Die Schwierigkeiten mit Globalisierung fangen bereits bei der Begriffsbestimmung an. Es gibt weder in der wissenschaftlichen noch der breiten öffentlichen Debatte eine anerkannte Definition. Die folgende Tabelle stellt verschiedene begriffliche Annäherungen an Globalisierung zusammen:

Globalisierung ist ...

„... ein Prozess der Überwindung von historisch entstandenen Grenzen. Sie ist daher gleichbedeutend mit der Erosion (also nicht mit dem Verschwinden) nationalstaatlicher Souveränität und stellt sich als ‚Entbettung‘ der Marktökonomie aus den moralischen Regeln und institutionalisierten Bindungen von Gesellschaften dar ...“
[Elmar Altvater]

„... Intensivierung weltweiter sozialer Beziehungen, durch die entfernte Orte in solcher Weise miteinander verbunden werden, dass Ereignisse am einen Ort durch Vorgänge geprägt werden, die sich an einem viele Kilometer entfernten Ort abspielen, und umgekehrt ...“
[Anthony Giddens]

„... quantitative und qualitative Intensivierung grenzüberschreitender Transaktionen bei deren gleichzeitiger räumlicher Ausdehnung ...”
[Ulrich Menzel]

„... größte wirtschaftliche und gesellschaftliche Umwälzung seit der industriellen Revolution ...“
[Dirk Messner / Franz Nuscheler]

„... die zunehmende wechselseitige Abhängigkeit und Integration der verschiedenen Ökonomien rund um den Globus ...”
[Meghnad Desai]

„... Prozess steigender Verbindungen zwischen Gesellschaften und Problembereichen ...“
[Johannes Varwick]

„... durch die Globalisierung intensiviert sich der Wettbewerb auf den Märkten ...“
[C. Christian von Weizsäcker]

„... Entfesselung der Kräfte des Weltmarktes und ökonomische Entmachtung des Staates ...“
[Schumann/Martin]

„... ist zu einem Schlagwort geworden, das in politischen, publizistischen und wissenschaftlichen Debatten seit einiger Zeit inflationär gebraucht und dabei einerseits als ‚Bedrohung‘, andererseits als ‚Chance‘ betrachtet wird ...“
[Johannes Varwick]

„... a social process in which the constraints of geography on social and cultural arrangements recede and in which people become increasingly aware that they are receding (...).

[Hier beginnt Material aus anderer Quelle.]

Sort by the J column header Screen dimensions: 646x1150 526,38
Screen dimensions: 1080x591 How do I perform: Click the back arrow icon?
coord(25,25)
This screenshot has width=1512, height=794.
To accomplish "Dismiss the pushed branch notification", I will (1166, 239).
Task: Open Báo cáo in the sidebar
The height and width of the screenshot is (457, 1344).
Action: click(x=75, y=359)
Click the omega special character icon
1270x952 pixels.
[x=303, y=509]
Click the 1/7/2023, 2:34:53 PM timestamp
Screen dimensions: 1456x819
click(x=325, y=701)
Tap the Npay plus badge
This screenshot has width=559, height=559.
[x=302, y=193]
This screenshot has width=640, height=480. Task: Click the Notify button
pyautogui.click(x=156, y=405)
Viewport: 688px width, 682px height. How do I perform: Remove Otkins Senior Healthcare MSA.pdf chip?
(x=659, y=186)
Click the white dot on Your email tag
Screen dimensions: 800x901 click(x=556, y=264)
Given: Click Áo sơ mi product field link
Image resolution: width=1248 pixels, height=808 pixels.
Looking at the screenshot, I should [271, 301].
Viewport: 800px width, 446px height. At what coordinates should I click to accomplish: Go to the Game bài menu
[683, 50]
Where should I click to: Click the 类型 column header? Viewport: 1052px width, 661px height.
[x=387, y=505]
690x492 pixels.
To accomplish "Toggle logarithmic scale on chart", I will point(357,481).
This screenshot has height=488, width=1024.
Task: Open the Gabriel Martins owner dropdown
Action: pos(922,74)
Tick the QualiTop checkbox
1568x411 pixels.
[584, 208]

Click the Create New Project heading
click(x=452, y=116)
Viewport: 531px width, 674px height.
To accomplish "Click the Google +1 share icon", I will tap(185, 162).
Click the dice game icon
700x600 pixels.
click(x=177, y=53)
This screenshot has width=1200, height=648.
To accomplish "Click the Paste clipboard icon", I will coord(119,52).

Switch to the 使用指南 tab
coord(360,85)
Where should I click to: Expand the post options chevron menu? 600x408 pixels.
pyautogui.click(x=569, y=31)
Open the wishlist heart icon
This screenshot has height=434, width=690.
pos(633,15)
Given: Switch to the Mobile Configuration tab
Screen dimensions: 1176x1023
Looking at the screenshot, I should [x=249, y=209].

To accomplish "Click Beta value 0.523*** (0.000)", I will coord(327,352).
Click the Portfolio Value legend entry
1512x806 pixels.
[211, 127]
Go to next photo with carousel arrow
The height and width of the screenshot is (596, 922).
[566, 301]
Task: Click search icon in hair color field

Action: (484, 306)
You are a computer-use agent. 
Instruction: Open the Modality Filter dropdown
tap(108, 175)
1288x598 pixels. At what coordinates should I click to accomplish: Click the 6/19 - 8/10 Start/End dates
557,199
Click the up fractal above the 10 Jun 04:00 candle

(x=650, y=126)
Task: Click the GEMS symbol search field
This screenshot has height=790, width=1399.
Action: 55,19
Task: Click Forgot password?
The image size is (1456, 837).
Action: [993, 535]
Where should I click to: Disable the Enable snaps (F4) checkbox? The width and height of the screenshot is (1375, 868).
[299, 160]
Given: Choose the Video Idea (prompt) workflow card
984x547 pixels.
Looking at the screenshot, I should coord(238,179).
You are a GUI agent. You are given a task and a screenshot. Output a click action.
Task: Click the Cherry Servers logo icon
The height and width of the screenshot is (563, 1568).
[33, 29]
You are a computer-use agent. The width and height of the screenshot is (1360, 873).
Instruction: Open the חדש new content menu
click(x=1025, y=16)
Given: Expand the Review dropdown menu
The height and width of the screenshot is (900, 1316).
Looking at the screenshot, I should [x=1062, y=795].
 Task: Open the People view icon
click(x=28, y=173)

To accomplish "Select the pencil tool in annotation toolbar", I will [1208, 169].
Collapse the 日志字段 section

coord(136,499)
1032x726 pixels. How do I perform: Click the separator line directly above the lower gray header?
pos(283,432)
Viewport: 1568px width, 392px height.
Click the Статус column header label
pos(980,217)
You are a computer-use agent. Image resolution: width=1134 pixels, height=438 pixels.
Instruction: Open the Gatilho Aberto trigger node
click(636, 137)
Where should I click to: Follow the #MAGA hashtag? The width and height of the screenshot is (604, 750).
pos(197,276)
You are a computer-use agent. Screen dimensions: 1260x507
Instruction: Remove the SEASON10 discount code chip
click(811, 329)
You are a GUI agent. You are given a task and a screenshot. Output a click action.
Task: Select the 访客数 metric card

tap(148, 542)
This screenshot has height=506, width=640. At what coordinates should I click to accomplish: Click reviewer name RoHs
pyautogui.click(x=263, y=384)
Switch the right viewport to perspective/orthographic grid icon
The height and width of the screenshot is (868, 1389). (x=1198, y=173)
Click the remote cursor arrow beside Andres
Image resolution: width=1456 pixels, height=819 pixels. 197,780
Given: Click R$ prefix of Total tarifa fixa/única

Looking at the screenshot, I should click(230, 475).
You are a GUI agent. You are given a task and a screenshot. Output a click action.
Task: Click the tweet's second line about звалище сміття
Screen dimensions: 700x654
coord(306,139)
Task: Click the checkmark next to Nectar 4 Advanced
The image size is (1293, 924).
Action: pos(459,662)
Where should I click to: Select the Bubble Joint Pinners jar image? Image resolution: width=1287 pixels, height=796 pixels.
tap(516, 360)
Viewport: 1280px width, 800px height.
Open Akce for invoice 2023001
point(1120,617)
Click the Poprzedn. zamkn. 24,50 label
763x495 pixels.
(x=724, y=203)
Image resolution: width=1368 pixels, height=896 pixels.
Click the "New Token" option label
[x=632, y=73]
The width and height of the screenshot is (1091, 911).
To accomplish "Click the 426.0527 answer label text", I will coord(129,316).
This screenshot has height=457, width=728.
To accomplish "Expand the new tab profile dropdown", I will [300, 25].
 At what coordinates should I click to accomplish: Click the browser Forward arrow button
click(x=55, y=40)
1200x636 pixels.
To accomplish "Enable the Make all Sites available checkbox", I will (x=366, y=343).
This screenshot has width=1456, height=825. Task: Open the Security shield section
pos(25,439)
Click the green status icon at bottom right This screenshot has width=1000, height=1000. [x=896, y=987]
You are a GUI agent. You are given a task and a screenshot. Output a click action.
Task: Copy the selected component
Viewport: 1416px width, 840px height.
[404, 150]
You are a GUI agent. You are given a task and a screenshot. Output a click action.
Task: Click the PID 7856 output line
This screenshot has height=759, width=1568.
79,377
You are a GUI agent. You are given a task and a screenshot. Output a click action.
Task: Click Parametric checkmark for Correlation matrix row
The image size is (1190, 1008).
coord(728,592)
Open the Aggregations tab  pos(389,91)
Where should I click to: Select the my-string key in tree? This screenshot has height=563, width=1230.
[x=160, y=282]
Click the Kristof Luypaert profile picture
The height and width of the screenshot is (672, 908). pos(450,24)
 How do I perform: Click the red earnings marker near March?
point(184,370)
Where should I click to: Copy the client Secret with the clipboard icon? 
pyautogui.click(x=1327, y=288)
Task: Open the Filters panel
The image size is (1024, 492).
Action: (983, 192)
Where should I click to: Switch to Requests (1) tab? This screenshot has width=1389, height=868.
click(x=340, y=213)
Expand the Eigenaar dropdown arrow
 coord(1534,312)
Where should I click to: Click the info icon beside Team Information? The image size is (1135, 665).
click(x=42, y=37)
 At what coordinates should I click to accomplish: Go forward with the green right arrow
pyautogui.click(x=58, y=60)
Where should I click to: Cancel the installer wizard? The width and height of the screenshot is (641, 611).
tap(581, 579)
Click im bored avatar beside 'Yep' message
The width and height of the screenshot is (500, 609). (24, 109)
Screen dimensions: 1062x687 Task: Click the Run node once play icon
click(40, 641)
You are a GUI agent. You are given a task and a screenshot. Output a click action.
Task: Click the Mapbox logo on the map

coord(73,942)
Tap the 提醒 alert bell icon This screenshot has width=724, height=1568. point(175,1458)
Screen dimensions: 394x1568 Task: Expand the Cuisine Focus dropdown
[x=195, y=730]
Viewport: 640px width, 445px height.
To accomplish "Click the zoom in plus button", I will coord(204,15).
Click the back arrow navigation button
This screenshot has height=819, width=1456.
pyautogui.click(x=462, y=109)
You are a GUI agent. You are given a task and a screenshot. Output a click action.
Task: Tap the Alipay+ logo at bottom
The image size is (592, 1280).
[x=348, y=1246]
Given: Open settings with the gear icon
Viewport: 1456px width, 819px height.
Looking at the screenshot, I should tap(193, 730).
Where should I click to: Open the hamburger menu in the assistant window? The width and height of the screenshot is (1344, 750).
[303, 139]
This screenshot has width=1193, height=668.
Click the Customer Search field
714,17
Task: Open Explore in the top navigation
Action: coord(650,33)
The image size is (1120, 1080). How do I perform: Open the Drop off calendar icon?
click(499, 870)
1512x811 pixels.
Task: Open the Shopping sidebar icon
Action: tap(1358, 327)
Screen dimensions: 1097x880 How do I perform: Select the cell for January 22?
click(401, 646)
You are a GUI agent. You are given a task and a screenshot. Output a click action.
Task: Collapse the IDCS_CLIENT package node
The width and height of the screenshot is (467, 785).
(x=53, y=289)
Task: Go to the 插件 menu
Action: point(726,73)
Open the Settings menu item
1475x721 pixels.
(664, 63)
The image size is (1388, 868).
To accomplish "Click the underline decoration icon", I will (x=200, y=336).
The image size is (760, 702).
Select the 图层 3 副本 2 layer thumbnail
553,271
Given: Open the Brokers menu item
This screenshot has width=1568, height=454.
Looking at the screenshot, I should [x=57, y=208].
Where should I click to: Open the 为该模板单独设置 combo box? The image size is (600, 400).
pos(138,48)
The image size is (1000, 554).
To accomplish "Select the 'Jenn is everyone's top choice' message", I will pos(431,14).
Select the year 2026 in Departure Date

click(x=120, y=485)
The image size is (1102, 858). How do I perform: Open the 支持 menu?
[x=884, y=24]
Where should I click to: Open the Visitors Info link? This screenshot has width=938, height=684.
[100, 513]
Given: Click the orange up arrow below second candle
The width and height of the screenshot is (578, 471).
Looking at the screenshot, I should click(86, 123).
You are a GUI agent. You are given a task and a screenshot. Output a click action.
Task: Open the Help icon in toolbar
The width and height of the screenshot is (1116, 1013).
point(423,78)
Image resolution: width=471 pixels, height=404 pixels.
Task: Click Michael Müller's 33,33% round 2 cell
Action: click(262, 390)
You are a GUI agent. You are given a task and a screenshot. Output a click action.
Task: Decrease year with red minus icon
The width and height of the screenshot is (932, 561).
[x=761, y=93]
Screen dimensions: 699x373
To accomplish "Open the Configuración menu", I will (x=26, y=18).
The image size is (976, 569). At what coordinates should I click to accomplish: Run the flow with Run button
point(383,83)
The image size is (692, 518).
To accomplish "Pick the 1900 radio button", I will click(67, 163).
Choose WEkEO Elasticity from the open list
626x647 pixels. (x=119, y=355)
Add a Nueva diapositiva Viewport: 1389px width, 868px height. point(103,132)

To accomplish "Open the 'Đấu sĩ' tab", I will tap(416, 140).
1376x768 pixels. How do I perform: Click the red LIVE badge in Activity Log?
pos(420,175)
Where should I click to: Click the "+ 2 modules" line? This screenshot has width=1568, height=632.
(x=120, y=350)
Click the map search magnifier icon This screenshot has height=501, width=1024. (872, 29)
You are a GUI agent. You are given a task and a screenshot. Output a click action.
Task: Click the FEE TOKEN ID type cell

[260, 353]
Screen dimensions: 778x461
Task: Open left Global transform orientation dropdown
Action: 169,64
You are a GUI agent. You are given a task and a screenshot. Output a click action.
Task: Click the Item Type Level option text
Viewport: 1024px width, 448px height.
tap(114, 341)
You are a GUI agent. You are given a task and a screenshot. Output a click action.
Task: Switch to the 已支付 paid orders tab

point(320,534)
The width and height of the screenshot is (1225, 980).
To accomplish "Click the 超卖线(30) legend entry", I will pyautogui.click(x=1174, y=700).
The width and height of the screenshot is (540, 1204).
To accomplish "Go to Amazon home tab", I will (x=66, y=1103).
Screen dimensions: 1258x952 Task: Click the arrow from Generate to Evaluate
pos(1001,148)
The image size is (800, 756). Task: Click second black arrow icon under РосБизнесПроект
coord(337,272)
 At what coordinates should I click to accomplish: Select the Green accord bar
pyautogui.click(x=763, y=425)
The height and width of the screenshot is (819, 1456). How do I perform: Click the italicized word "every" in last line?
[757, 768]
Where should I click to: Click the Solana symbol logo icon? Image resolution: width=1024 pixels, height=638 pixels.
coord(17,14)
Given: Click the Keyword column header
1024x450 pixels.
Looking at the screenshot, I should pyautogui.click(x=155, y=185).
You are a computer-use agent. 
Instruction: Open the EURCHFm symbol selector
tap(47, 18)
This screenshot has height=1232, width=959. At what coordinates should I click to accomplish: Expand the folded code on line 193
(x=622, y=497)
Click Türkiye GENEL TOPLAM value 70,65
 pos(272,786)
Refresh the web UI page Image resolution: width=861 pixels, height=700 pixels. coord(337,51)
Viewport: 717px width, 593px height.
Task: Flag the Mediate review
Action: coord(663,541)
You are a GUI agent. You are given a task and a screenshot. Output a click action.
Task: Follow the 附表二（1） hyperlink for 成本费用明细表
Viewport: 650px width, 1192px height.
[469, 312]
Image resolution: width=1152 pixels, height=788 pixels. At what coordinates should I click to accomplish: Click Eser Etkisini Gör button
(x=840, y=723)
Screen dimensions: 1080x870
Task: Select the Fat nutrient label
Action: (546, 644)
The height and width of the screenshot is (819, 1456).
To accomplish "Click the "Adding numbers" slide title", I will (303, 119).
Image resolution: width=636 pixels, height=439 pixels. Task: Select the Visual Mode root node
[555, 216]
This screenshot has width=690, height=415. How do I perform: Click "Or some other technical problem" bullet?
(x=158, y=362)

Globalization does not necessarily imply homogenization (...). Globalization merely implies greater connectedness and de-territorialization ...”
[Malcolm Waters]

„Die Dynamik der Globalisierung wird von ökonomischen Kräften vorangetrieben, doch fallen ihre weitreichendsten Folgen in den Bereich der Politik“ [Klaus Müller].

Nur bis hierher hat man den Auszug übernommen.